◆ TASK ITEM ◆
Return the whole listing exactly as it stands.

*** Begin section ***

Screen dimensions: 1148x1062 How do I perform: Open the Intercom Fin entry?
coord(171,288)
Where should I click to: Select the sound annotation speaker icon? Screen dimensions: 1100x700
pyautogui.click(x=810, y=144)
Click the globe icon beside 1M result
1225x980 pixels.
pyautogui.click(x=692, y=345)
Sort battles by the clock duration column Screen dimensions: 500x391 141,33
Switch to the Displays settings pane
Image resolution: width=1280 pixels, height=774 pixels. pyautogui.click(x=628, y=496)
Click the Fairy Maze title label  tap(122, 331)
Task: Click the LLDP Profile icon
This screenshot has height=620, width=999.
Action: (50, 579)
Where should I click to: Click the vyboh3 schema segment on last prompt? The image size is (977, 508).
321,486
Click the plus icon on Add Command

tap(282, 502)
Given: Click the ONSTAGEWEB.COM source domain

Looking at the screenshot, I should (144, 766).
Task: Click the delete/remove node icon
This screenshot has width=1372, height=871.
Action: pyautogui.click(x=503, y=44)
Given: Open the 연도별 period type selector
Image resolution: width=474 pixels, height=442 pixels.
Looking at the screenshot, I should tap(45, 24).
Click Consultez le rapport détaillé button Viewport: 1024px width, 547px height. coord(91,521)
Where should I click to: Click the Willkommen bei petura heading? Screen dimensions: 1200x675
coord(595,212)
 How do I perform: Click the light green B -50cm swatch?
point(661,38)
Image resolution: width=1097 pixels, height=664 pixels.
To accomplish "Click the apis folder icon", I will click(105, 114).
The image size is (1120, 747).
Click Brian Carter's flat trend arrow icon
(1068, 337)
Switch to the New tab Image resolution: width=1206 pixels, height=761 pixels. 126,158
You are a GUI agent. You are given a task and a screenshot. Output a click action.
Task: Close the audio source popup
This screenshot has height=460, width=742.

*** End section ***

◆ EXPECTED OUTPUT ◆
Screen dimensions: 1148x1062 How do I perform: Open the Intercom Fin entry?
coord(171,288)
Where should I click to: Select the sound annotation speaker icon? Screen dimensions: 1100x700
pyautogui.click(x=810, y=144)
Click the globe icon beside 1M result
1225x980 pixels.
pyautogui.click(x=692, y=345)
Sort battles by the clock duration column Screen dimensions: 500x391 141,33
Switch to the Displays settings pane
Image resolution: width=1280 pixels, height=774 pixels. pyautogui.click(x=628, y=496)
Click the Fairy Maze title label  tap(122, 331)
Task: Click the LLDP Profile icon
This screenshot has height=620, width=999.
Action: (50, 579)
Where should I click to: Click the vyboh3 schema segment on last prompt? The image size is (977, 508).
321,486
Click the plus icon on Add Command

tap(282, 502)
Given: Click the ONSTAGEWEB.COM source domain

Looking at the screenshot, I should (144, 766).
Task: Click the delete/remove node icon
This screenshot has width=1372, height=871.
Action: pyautogui.click(x=503, y=44)
Given: Open the 연도별 period type selector
Image resolution: width=474 pixels, height=442 pixels.
Looking at the screenshot, I should tap(45, 24).
Click Consultez le rapport détaillé button Viewport: 1024px width, 547px height. coord(91,521)
Where should I click to: Click the Willkommen bei petura heading? Screen dimensions: 1200x675
coord(595,212)
 How do I perform: Click the light green B -50cm swatch?
point(661,38)
Image resolution: width=1097 pixels, height=664 pixels.
To accomplish "Click the apis folder icon", I will click(105, 114).
The image size is (1120, 747).
Click Brian Carter's flat trend arrow icon
(1068, 337)
Switch to the New tab Image resolution: width=1206 pixels, height=761 pixels. 126,158
You are a GUI agent. You are given a task and a screenshot. Output a click action.
Task: Close the audio source popup
This screenshot has height=460, width=742.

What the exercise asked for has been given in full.